What you have to do
Take every line containing "menu" out of the records.

Data records
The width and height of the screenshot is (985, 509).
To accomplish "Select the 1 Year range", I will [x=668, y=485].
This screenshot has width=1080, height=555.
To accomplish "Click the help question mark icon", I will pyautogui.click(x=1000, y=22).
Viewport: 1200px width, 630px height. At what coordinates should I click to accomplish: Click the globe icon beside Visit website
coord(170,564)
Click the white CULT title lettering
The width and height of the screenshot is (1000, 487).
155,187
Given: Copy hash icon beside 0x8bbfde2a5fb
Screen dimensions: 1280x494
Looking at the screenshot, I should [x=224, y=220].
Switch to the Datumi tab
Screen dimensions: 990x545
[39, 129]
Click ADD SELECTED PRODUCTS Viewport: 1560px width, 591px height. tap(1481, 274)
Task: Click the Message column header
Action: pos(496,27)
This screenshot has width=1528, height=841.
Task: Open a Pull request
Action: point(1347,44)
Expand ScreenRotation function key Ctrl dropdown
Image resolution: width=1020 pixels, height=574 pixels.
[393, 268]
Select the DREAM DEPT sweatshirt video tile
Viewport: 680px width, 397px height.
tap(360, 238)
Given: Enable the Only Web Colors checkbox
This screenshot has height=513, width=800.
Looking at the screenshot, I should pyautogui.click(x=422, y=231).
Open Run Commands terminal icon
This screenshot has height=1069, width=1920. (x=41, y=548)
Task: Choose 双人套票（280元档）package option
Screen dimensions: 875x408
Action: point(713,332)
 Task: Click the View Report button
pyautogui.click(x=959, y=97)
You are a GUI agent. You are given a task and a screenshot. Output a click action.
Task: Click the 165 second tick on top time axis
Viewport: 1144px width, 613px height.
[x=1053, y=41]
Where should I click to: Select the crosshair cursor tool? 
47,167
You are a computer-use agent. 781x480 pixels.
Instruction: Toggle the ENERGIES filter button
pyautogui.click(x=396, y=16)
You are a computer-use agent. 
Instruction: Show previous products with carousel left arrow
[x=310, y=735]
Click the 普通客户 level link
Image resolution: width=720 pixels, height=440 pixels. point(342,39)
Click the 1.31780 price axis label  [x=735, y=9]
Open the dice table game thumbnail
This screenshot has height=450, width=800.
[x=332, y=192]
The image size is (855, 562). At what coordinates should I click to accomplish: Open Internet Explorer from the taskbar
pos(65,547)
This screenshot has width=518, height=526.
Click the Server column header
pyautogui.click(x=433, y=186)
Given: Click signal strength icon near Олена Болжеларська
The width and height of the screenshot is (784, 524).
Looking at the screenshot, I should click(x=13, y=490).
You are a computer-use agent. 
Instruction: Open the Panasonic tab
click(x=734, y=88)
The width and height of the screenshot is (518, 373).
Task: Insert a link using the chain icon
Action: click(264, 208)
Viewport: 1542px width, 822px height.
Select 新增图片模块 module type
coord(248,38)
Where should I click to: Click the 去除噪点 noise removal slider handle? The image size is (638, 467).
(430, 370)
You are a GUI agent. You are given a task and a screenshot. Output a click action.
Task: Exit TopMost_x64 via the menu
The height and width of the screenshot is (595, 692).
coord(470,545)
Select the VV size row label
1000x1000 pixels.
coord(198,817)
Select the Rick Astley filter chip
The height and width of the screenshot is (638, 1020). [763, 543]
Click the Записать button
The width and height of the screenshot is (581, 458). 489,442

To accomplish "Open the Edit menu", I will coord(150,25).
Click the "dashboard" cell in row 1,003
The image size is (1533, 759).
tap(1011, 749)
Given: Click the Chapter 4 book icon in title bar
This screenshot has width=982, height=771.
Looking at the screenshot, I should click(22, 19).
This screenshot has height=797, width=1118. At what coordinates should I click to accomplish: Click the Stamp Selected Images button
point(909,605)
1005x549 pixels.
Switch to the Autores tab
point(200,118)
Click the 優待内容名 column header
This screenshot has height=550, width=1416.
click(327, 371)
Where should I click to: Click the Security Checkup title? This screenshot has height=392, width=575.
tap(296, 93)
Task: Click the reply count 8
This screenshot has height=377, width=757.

Task result
Task: Exit TopMost_x64 via the menu
To accomplish "Open the Edit menu", I will coord(150,25).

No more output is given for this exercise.